In recreational-related physical activity, both men and women who showed high household income were more active than lower household income workers. There was also a direct association between SEP and recreational physical activity in both sexes in the European review [
14], and earlier Japanese studies [
7,
25]. Leslie et al. reported that high SEP residents had easier access to parks than lower SEP residents and used them more [
26]. Psychological factors such as self-efficacy and self-control, and social factors, such as social interaction, mediate the relationship between SEP and recreational physical activity [
27‐
29]. This study did not indicate why there was no significant association between educational level and recreational physical activity, though there was a trend towards an association in both sexes.
In total physical activity, both men and women who showed high household income were more active than lower household income workers. Previous Japanese studies have reported inconsistent associations between SEP and total physical activity [
9‐
13]. Although high household income was associated with less work-related physical activity, this appears to be more than compensated for by greater travel and recreational physical activity.

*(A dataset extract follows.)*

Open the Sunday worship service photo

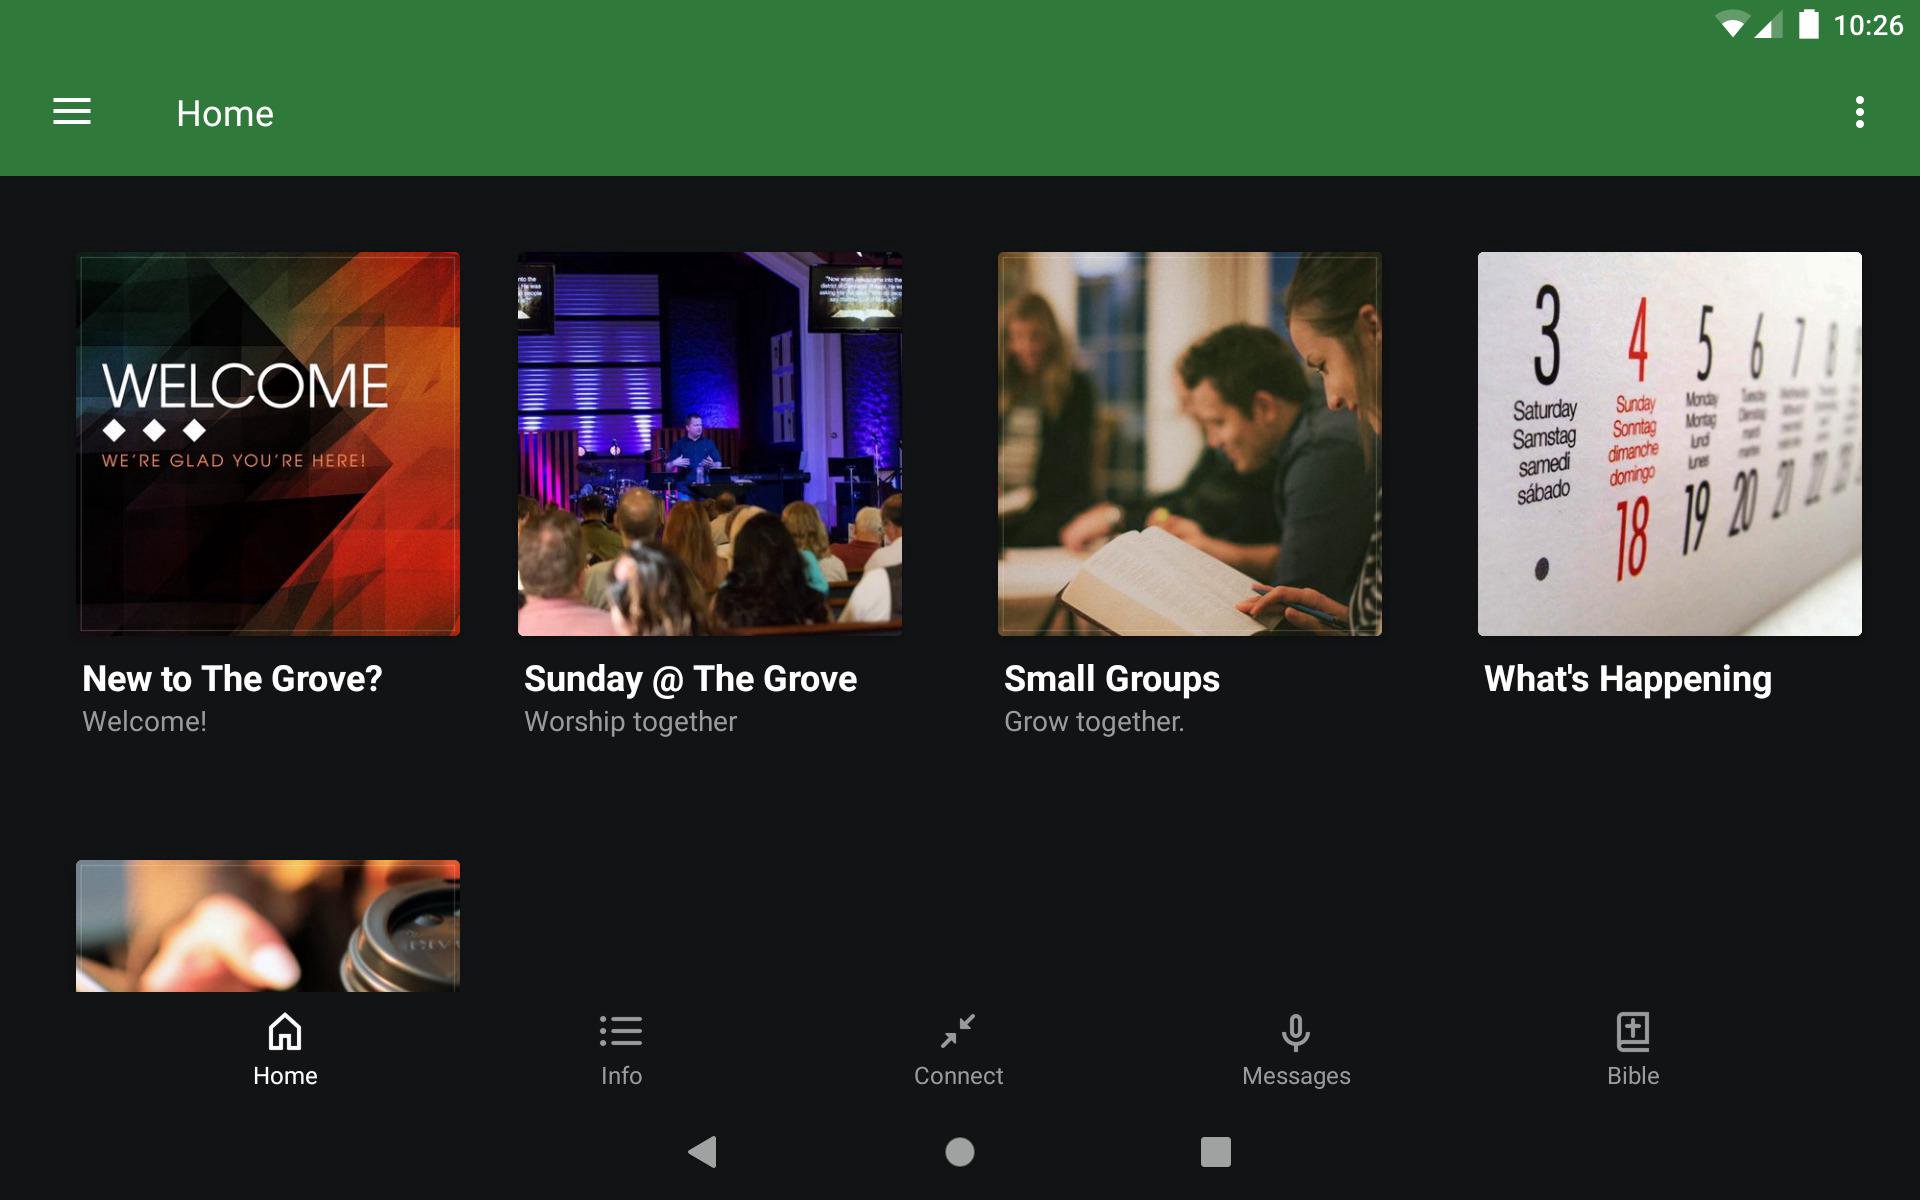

This study had two major limitations. First, physical activity was not measured using an objective instrument. Objective measurements (using, for example, a pedometer) are generally recommended, but cannot provide data about physical activity in each domain. A self-report questionnaire was therefore used in this study to examine the association between SEP and the different domains of physical activity. It is therefore possible that the validity and reliability of GPAQ v2 is lower than an objective measure. However, GPAQ has been standardized and is used worldwide [
19,
30].
Secondly, this study may have a sampling bias. Participants voluntarily registered with the Internet research company [
31], and many Internet survey registrants expect an incentive from the research company. It is therefore possible that the study subjects were not representative of the local general population. This study may also have shown selection bias, since the response rate was lower in women, people who were younger and those with a lower income.
Conclusions
Although this study has some limitations, our results suggest that both men and women with higher household income are more active in recreational-related and total physical activity than the both sexes with lower income. However, the relationships between SEP and work or travel-related physical activities are different in gender. To increase physical activity in Japanese adults with lower SEP, it will therefore be important to focus on increasing travel and recreational physical activity. In a follow-up study, the mechanism of the association between SEP and DPA will be examined.
Acknowledgements
This study was supported by a Grant-in-Aid for Challenging Exploratory Research (No. 25560357) from the Japan Society for the Promotion of Science, and Global COE Program “Sport Sciences for the Promotion of Active Life” from the Japanese Ministry of Education, Culture, Sports, Science, and Technology.
Competing interests
The authors declare that they have no competing interests.
Authors’ contributions
MM, KH, and TA participated in the design of this study. MM performed the data mining and the statistical analysis, and contributed to the writing and editing of the manuscript. KH contributed to the statistical analysis and editing of the manuscript. TA assisted in the writing and editing of the manuscript. All authors read and approved the final manuscript.